Khyrisse knew. She was damned if she was unbuttoning her shirt in front of him, though, and Lissa didn’t look ravenous anyway. “Her name is Laelissa,” she said instead. “After my mother.”
“I thought your mom was named Sallie.”
“It’s a long story.”
“Khyrisse?” Schneider shuffled his feet. “Please don’t be mad at me. It wasn’t my fault either.”

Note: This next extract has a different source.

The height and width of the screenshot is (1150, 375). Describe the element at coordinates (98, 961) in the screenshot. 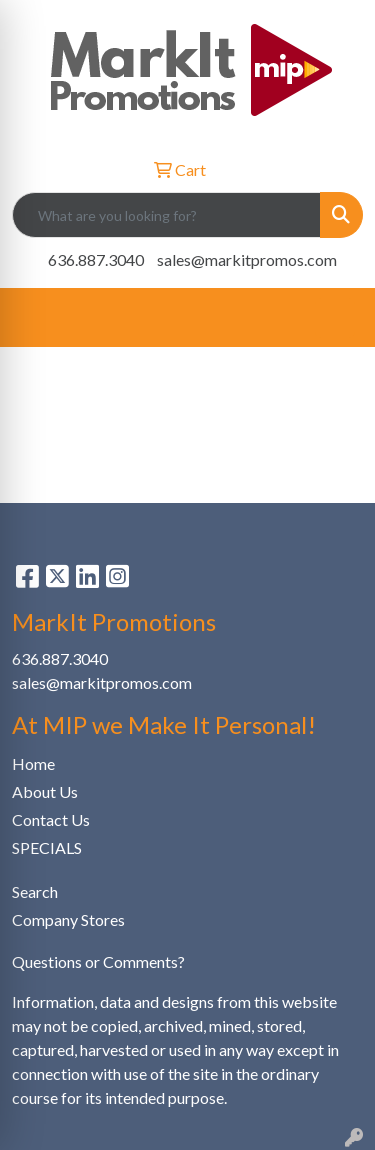

I see `Questions or Comments?` at that location.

She sighed, expelling more air than she realized she’d had in her. “I’m not mad at you,” she said quietly. There was no way to explain that what she was was hurt, hurt that the damn Gilans had ruined a birth experience she’d wanted to be so perfect, hurt that her mother, however distracted, hadn’t even congratulated her husband, hurt by the paternal wistfulness on Schneider’s face. He wanted her to be happy for him, she knew, and he was successfully making her feel guilty about it, but there was no way in hell she was going to indulge him. Khyrisse had never quite forgiven the jester for telling her he hoped the baby was his, for the small and personal betrayal of putting his genetic desire to procreate ahead of her psychological health. It hadn’t even been consensual sex. She didn’t blame him for it, not even in the back recesses of her brain; but who rooted for an incident like that to make a woman pregnant against her will? Khyrisse sighed again. “I’m not mad at you,” she repeated. “I’m just, tired. I am so tired. And I just want to be alone.”